Fix virtlockd loosing locks

[libvirt] [PATCH 5/5] rpc: switch virtlockd and virtlogd to use single-threaded dispatch

Posted by Daniel P. Berrangé 7 years, 4 months ago

Currently both virtlogd and virtlockd use a single worker thread for
dispatching RPC messages. Even this is overkill and their RPC message
handling callbacks all run in short, finite time and so blocking the
main loop is not an issue like you'd see in libvirtd with long running
QEMU commands.

By setting max_workers==0, we can turn off the worker thread and run
these daemons single threaded.
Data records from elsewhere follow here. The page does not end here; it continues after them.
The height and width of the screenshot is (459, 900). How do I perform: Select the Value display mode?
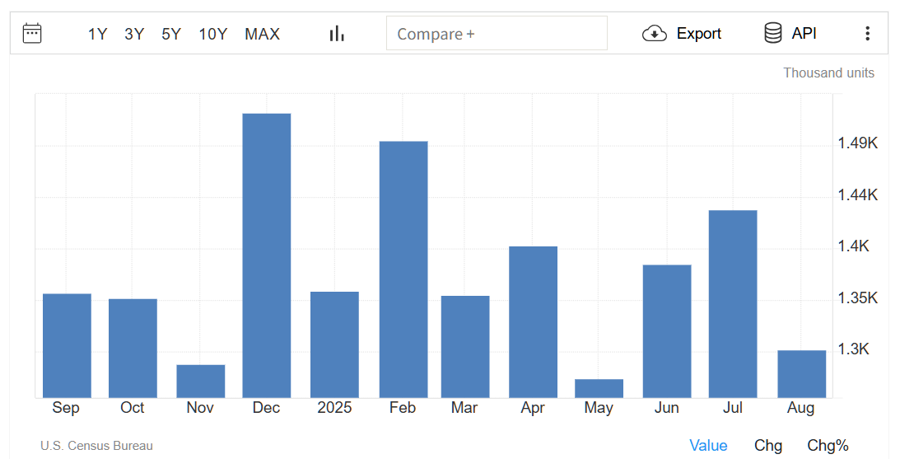pyautogui.click(x=708, y=446)
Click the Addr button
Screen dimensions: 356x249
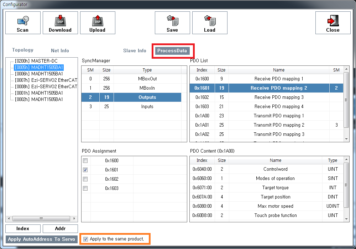pos(60,229)
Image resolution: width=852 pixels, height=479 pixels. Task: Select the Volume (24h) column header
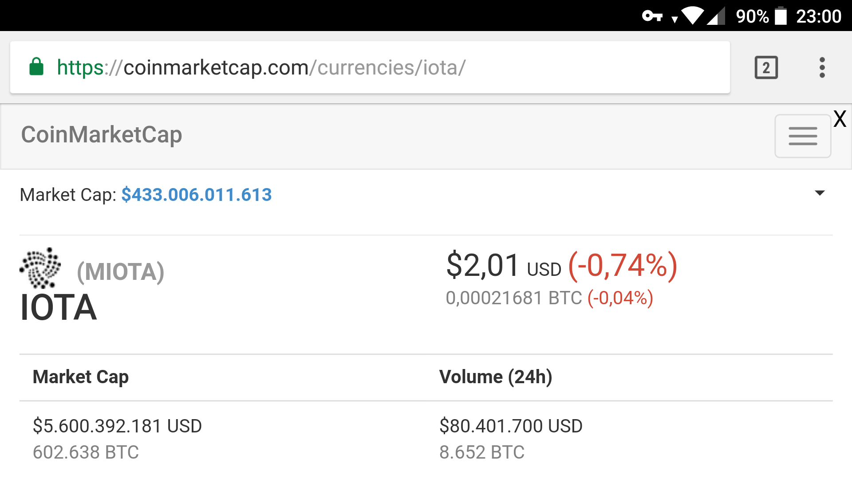click(x=496, y=377)
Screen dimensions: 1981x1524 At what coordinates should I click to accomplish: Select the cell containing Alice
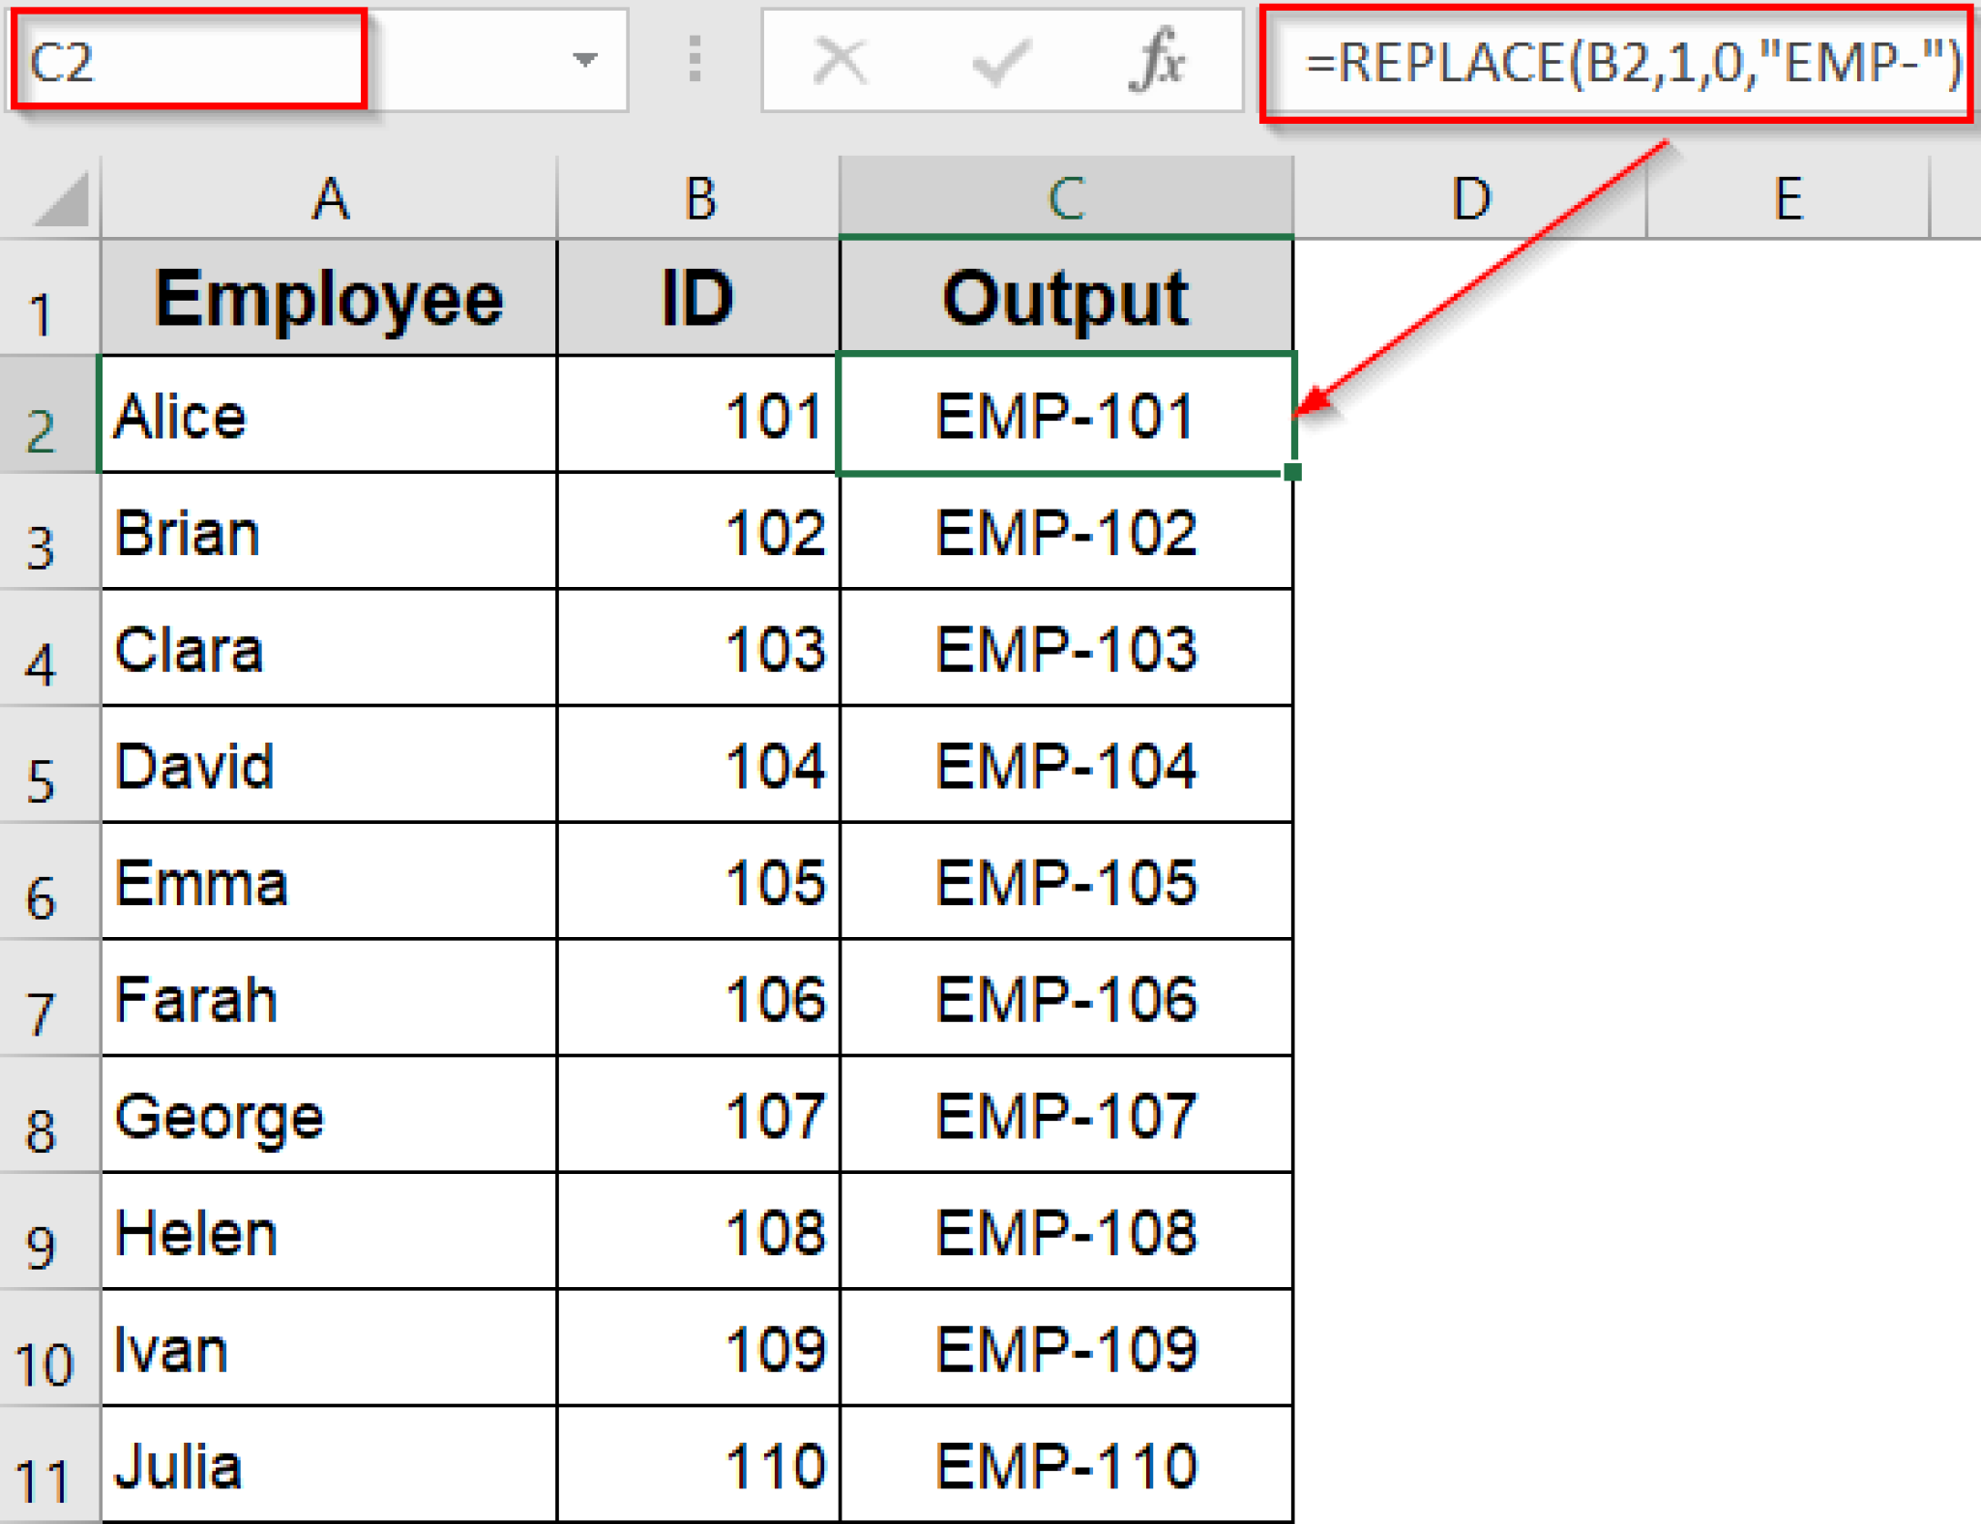click(329, 416)
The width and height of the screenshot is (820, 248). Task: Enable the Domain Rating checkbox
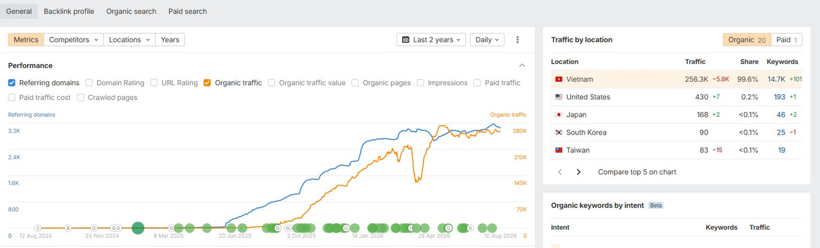(x=90, y=83)
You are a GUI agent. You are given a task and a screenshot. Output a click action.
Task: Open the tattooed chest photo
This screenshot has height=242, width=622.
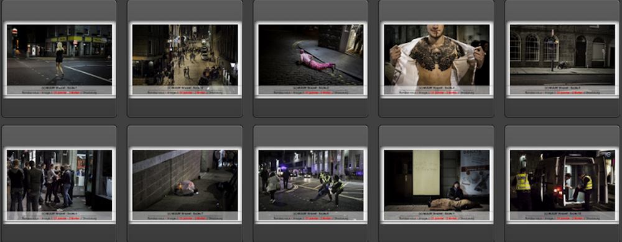click(437, 55)
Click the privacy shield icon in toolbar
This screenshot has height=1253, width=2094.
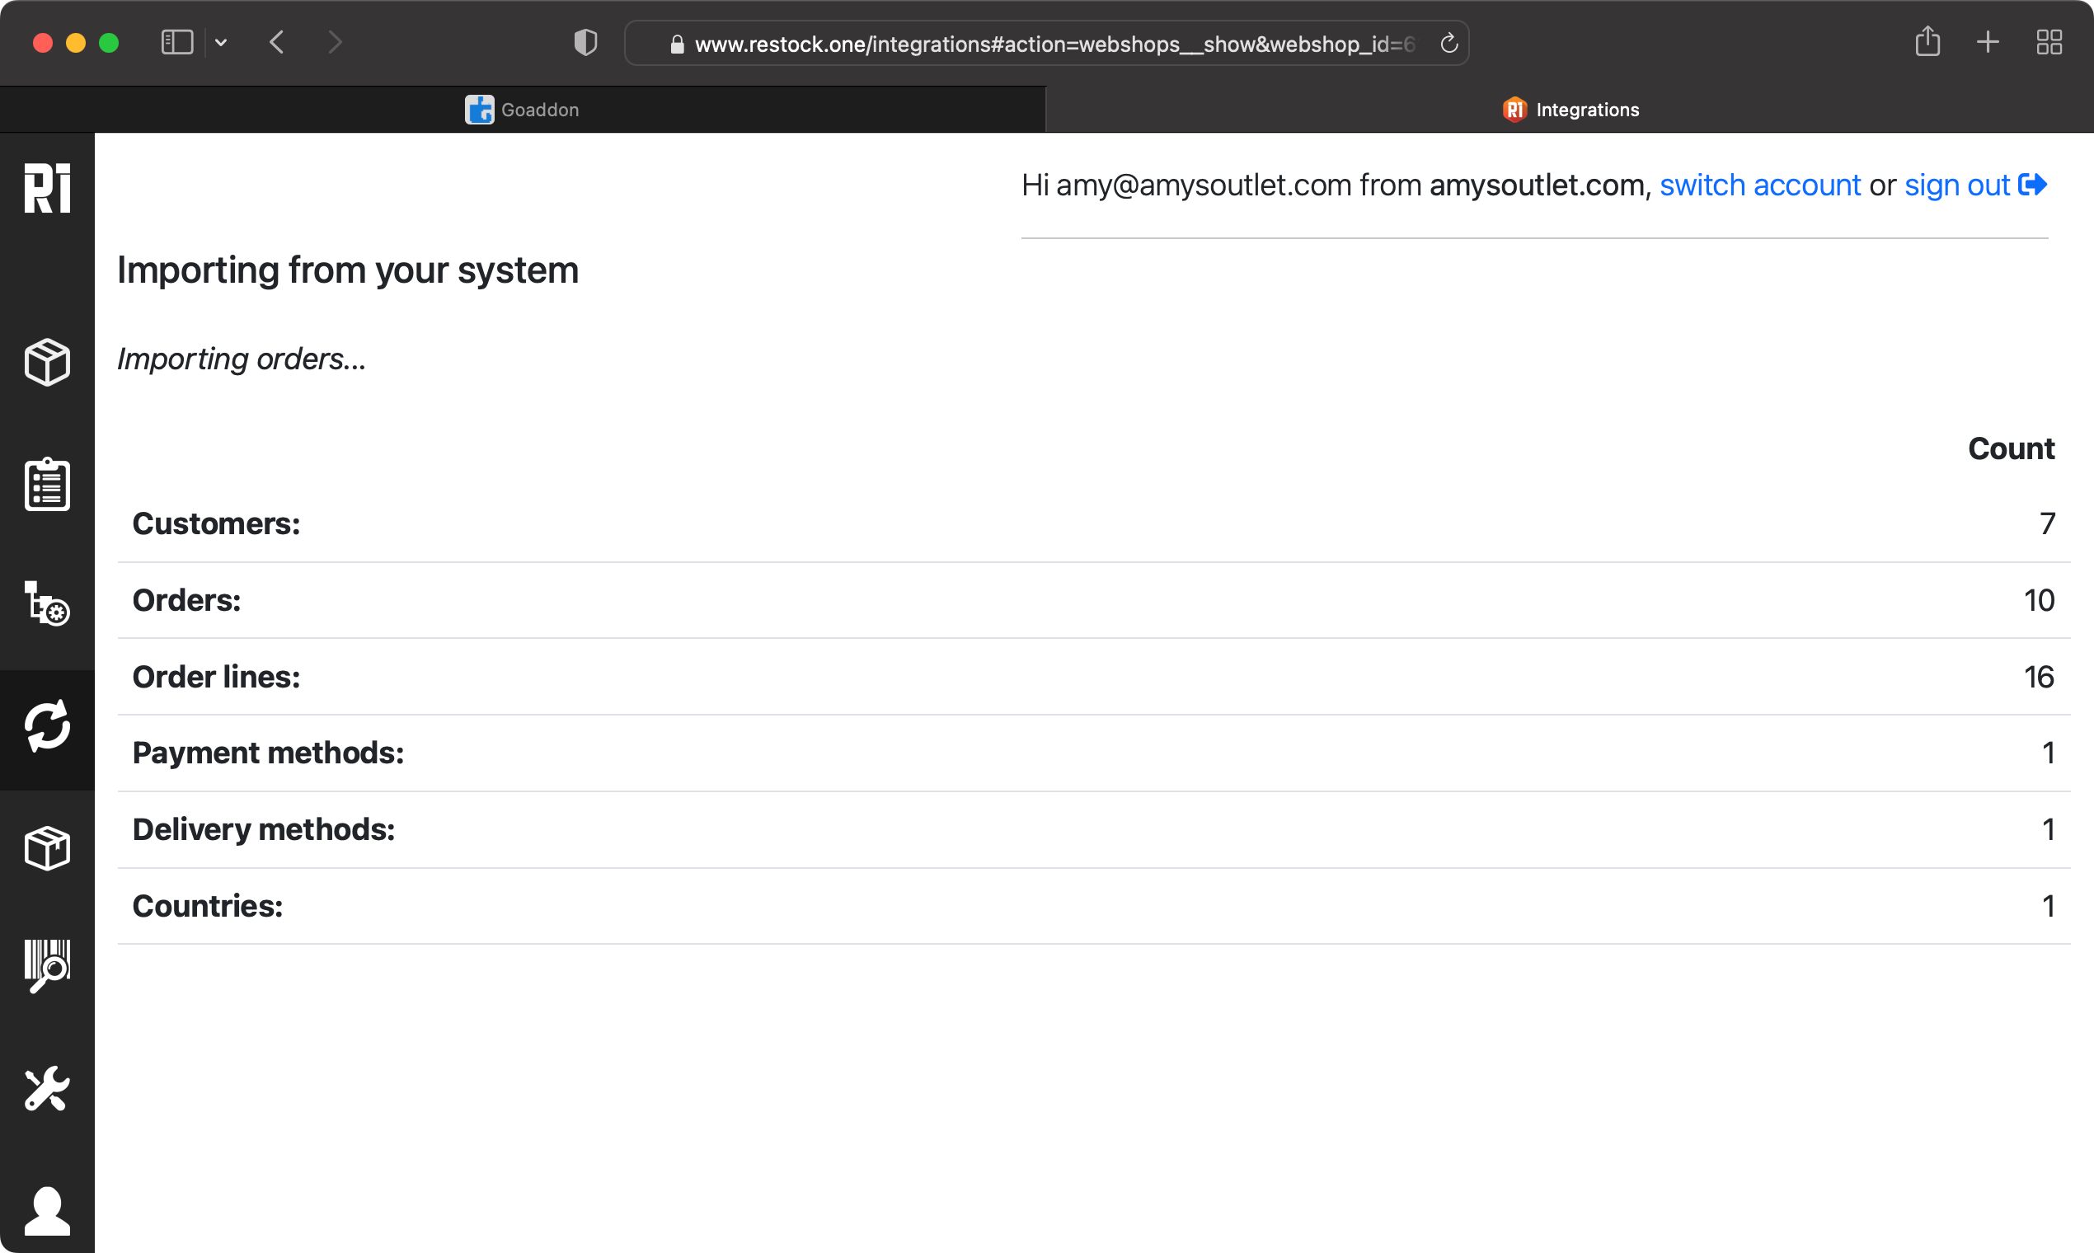[x=585, y=42]
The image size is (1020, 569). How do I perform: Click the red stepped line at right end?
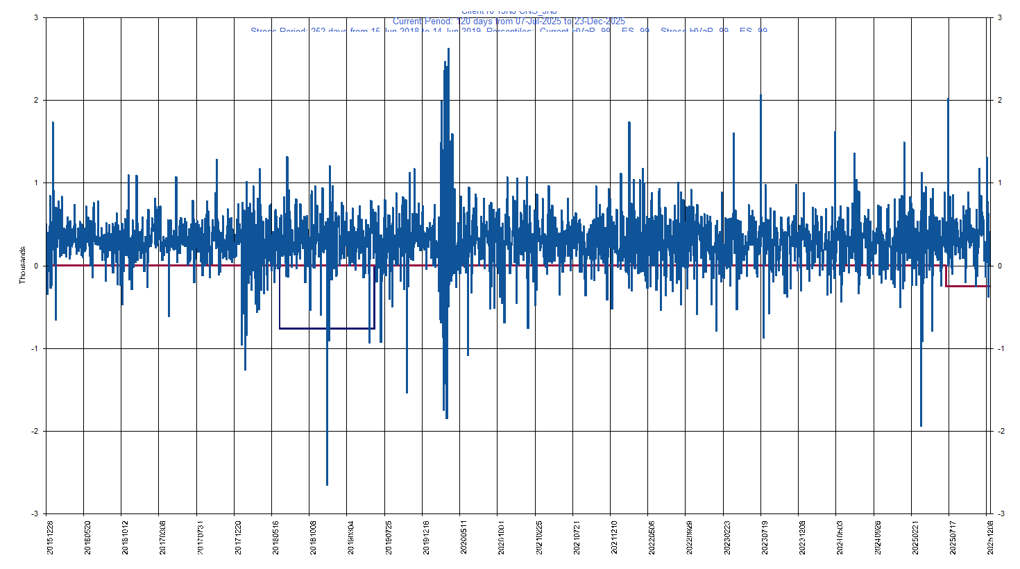click(x=968, y=286)
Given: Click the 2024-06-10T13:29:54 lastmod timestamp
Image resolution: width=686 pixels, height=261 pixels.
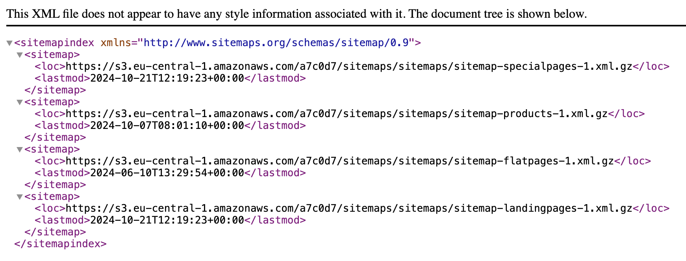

This in turn fixes a serious problem in
the virtlockd daemon whereby it looses all fcntl() locks at re-exec due
to multiple threads existing. fcntl() locks only get preserved if the
process is single threaded at time of exec().

Signed-off-by: Daniel P. Berrangé <berrange@redhat.com>
---
 src/locking/lock_daemon.c | 4 ++--
 src/logging/log_daemon.c  | 4 ++--
 2 files changed, 4 insertions(+), 4 deletions(-)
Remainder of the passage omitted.